#### Given data:
━━━━━━━━

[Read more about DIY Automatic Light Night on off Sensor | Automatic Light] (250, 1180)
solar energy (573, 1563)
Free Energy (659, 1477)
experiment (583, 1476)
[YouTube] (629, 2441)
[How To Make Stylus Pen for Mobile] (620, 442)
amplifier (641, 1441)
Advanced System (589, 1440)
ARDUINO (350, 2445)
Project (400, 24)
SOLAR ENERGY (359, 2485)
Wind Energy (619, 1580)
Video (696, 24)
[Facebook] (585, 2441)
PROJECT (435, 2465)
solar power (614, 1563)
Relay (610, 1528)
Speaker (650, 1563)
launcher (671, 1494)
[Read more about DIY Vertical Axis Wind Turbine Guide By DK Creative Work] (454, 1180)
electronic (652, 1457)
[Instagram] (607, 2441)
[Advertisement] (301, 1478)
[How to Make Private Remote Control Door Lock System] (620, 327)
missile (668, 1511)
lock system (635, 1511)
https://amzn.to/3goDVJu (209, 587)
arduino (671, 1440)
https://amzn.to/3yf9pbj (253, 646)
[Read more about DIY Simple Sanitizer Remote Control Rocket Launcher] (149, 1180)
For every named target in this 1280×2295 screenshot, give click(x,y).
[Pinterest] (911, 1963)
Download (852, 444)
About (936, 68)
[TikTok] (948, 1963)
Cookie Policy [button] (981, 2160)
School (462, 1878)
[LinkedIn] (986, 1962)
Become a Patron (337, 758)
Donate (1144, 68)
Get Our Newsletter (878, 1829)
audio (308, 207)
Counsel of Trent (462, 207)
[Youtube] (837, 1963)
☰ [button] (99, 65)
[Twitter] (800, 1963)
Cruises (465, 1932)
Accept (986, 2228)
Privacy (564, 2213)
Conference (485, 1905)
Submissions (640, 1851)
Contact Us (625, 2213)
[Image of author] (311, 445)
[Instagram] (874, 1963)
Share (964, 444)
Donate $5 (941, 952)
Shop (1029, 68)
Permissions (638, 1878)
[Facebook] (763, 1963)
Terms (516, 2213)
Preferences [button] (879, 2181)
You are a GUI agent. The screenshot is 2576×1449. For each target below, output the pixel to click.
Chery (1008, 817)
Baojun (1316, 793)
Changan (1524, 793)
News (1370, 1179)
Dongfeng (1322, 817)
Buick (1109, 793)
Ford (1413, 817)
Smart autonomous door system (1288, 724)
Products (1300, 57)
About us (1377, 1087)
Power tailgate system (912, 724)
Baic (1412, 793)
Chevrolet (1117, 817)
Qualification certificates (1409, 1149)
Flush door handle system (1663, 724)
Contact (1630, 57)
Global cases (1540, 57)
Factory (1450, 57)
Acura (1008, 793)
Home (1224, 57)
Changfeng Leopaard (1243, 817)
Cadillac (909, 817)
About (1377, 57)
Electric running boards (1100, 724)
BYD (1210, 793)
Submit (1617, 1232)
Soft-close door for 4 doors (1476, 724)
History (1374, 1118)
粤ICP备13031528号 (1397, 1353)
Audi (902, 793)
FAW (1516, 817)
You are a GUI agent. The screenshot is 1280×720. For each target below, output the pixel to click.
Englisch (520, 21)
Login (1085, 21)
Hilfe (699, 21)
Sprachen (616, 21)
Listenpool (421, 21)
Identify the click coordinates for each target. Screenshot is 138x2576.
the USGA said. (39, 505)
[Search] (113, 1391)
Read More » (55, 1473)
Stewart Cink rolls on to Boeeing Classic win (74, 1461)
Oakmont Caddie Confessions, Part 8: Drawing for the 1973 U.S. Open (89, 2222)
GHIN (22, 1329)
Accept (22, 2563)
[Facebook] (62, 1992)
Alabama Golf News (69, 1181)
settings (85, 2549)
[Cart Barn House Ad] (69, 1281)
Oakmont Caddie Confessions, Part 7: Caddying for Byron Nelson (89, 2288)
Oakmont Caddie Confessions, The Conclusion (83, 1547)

━━━━━━━━

#### Description of the task:
Your job is to output all of the material exactly.

#### Response to the task:
[Read more about DIY Automatic Light Night on off Sensor | Automatic Light] (250, 1180)
solar energy (573, 1563)
Free Energy (659, 1477)
experiment (583, 1476)
[YouTube] (629, 2441)
[How To Make Stylus Pen for Mobile] (620, 442)
amplifier (641, 1441)
Advanced System (589, 1440)
ARDUINO (350, 2445)
Project (400, 24)
SOLAR ENERGY (359, 2485)
Wind Energy (619, 1580)
Video (696, 24)
[Facebook] (585, 2441)
PROJECT (435, 2465)
solar power (614, 1563)
Relay (610, 1528)
Speaker (650, 1563)
launcher (671, 1494)
[Read more about DIY Vertical Axis Wind Turbine Guide By DK Creative Work] (454, 1180)
electronic (652, 1457)
[Instagram] (607, 2441)
[Advertisement] (301, 1478)
[How to Make Private Remote Control Door Lock System] (620, 327)
missile (668, 1511)
lock system (635, 1511)
https://amzn.to/3goDVJu (209, 587)
arduino (671, 1440)
https://amzn.to/3yf9pbj (253, 646)
[Read more about DIY Simple Sanitizer Remote Control Rocket Launcher] (149, 1180)
For every named target in this 1280×2295 screenshot, give click(x,y).
[Pinterest] (911, 1963)
Download (852, 444)
About (936, 68)
[TikTok] (948, 1963)
Cookie Policy [button] (981, 2160)
School (462, 1878)
[LinkedIn] (986, 1962)
Become a Patron (337, 758)
Donate (1144, 68)
Get Our Newsletter (878, 1829)
audio (308, 207)
Counsel of Trent (462, 207)
[Youtube] (837, 1963)
☰ [button] (99, 65)
[Twitter] (800, 1963)
Cruises (465, 1932)
Accept (986, 2228)
Privacy (564, 2213)
Conference (485, 1905)
Submissions (640, 1851)
Contact Us (625, 2213)
[Image of author] (311, 445)
[Instagram] (874, 1963)
Share (964, 444)
Donate $5 (941, 952)
Shop (1029, 68)
Permissions (638, 1878)
[Facebook] (763, 1963)
Terms (516, 2213)
Preferences [button] (879, 2181)
You are a GUI agent. The screenshot is 2576×1449. For each target below, output the pixel to click.
Chery (1008, 817)
Baojun (1316, 793)
Changan (1524, 793)
News (1370, 1179)
Dongfeng (1322, 817)
Buick (1109, 793)
Ford (1413, 817)
Smart autonomous door system (1288, 724)
Products (1300, 57)
About us (1377, 1087)
Power tailgate system (912, 724)
Baic (1412, 793)
Chevrolet (1117, 817)
Qualification certificates (1409, 1149)
Flush door handle system (1663, 724)
Contact (1630, 57)
Global cases (1540, 57)
Factory (1450, 57)
Acura (1008, 793)
Home (1224, 57)
Changfeng Leopaard (1243, 817)
Cadillac (909, 817)
About (1377, 57)
Electric running boards (1100, 724)
BYD (1210, 793)
Submit (1617, 1232)
Soft-close door for 4 doors (1476, 724)
History (1374, 1118)
粤ICP备13031528号 (1397, 1353)
Audi (902, 793)
FAW (1516, 817)
You are a GUI agent. The screenshot is 1280×720. For each target below, output the pixel to click.
Englisch (520, 21)
Login (1085, 21)
Hilfe (699, 21)
Sprachen (616, 21)
Listenpool (421, 21)
Identify the click coordinates for each target. Screenshot is 138x2576.
the USGA said. (39, 505)
[Search] (113, 1391)
Read More » (55, 1473)
Stewart Cink rolls on to Boeeing Classic win (74, 1461)
Oakmont Caddie Confessions, Part 8: Drawing for the 1973 U.S. Open (89, 2222)
GHIN (22, 1329)
Accept (22, 2563)
[Facebook] (62, 1992)
Alabama Golf News (69, 1181)
settings (85, 2549)
[Cart Barn House Ad] (69, 1281)
Oakmont Caddie Confessions, Part 7: Caddying for Byron Nelson (89, 2288)
Oakmont Caddie Confessions, The Conclusion (83, 1547)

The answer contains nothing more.